_OPGAVE A_
Op welke datum werd het bezwaar van eiseres volgens het bronfragment ongegrond verklaard?
_OPGAVE B_
Herschrijf het deel van het bronfragment dat begint bij "Tijdens de zitting" en eindigt bij "onvoldoende gemotiveerd was.", met "echtgenoot" vervangen door "man".

_BRONFRAGMENT_
ECLI:NL:RBDHA:2021:9181

Rechtbank Den Haag

Datum uitspraak
29 juli 2021
Publicatiedatum
20 augustus 2021
Zaaknummer
AWB 20/6419
Instantie
Rechtbank Den Haag
Type
Uitspraak
Procedures
  • Eerste aanleg - enkelvoudig
Vindplaatsen
  • Rechtspraak.nl
AI samenvatting door LexboostAutomatisch gegenereerd

Beoordeling van de afwijzing van visumaanvragen voor kort verblijf op basis van onvoldoende economische en sociale binding met het land van herkomst

In deze zaak heeft de Rechtbank Den Haag op 29 juli 2021 uitspraak gedaan in een geschil tussen eiseres, een Marokkaanse vrouw, en de Minister van Buitenlandse Zaken, die als verweerder optreedt. Eiseres had samen met haar dochter een aanvraag ingediend voor een visum voor kort verblijf in Nederland, maar deze aanvragen werden op 19 februari 2020 afgewezen. De verweerder stelde dat de sociale en economische binding van eiseres en haar dochter met Marokko onvoldoende was aangetoond, wat leidde tot twijfels over hun voornemen om Nederland tijdig te verlaten. Eiseres maakte bezwaar tegen deze beslissing, maar het bezwaar werd ongegrond verklaard in een besluit van 16 juli 2020. Hierop heeft eiseres beroep ingesteld bij de rechtbank.

Tijdens de zitting op 22 juli 2021 heeft de rechtbank de argumenten van eiseres gehoord. Eiseres betoogde dat de verweerder onvoldoende had gemotiveerd waarom de economische en sociale binding met Marokko niet voldoende was. De rechtbank oordeelde dat de inkomenspositie van de echtgenoot van eiseres, die in Marokko achterblijft, niet was meegewogen in de beoordeling. Dit, samen met het feit dat eiseres en haar dochter al hun hele leven in Marokko wonen en dat eiseres eerder een visum had gekregen, leidde de rechtbank tot de conclusie dat het bestreden besluit onvoldoende gemotiveerd was.

De rechtbank heeft het bestreden besluit vernietigd en verweerder opgedragen om opnieuw op het bezwaar te beslissen, waarbij eiseres in de gelegenheid moet worden gesteld om de economische binding met Marokko nader te onderbouwen. Tevens heeft de rechtbank bepaald dat verweerder het door eiseres betaalde griffierecht van € 178,- moet vergoeden en de proceskosten tot een bedrag van € 1.496,- moet vergoeden. De uitspraak is openbaar gedaan en er kan geen rechtsmiddel tegen worden ingesteld.

_GEGEVENS_
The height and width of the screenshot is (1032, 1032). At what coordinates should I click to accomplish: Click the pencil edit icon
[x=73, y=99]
...
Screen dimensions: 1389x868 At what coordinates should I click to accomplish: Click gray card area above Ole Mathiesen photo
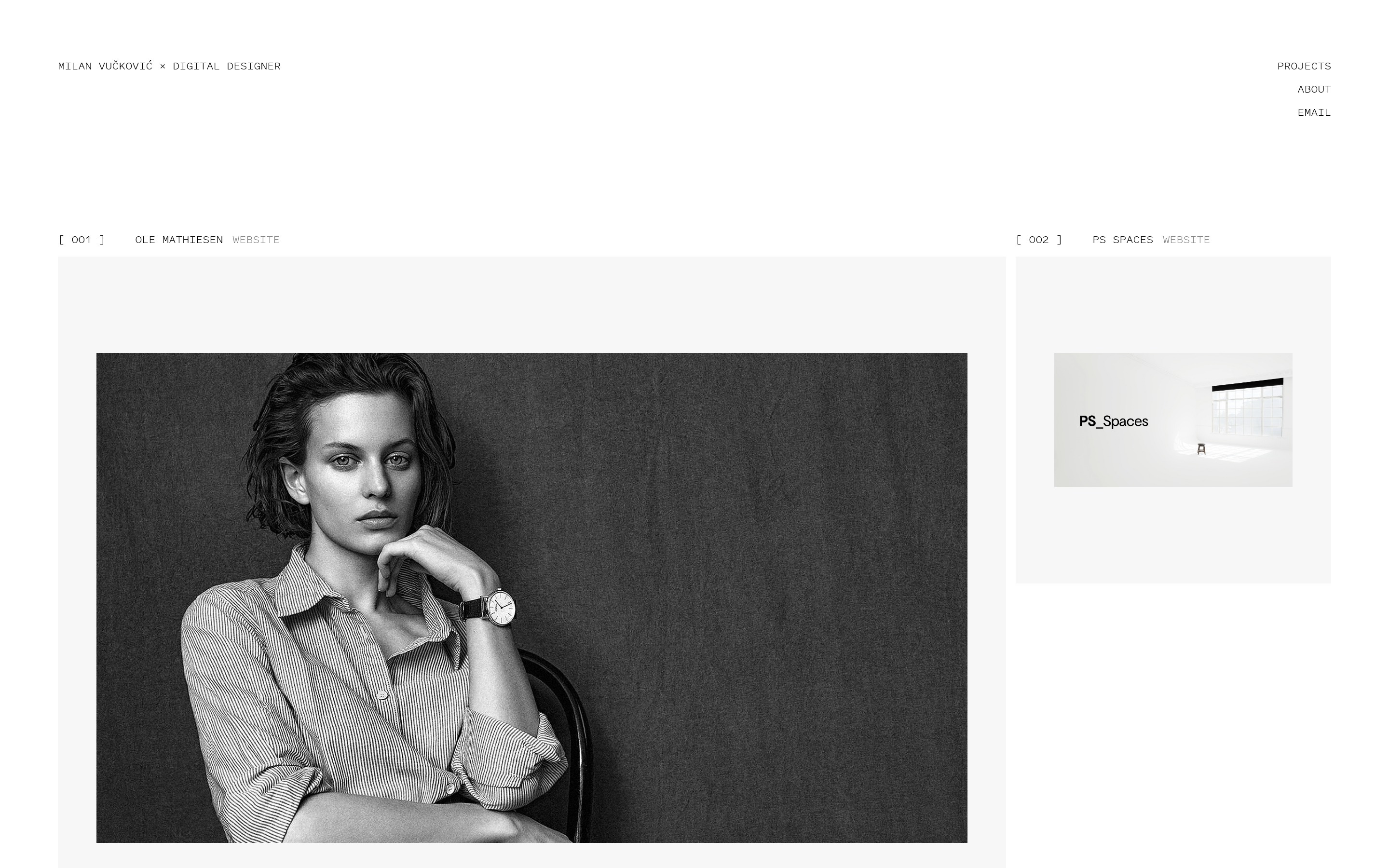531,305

_RESULTAAT A_
Op 16 juli 2020.

_RESULTAAT B_
Tijdens de zitting op 22 juli 2021 heeft de rechtbank de argumenten van eiseres gehoord. Eiseres betoogde dat de verweerder onvoldoende had gemotiveerd waarom de economische en sociale binding met Marokko niet voldoende was. De rechtbank oordeelde dat de inkomenspositie van de man van eiseres, die in Marokko achterblijft, niet was meegewogen in de beoordeling. Dit, samen met het feit dat eiseres en haar dochter al hun hele leven in Marokko wonen en dat eiseres eerder een visum had gekregen, leidde de rechtbank tot de conclusie dat het bestreden besluit onvoldoende gemotiveerd was.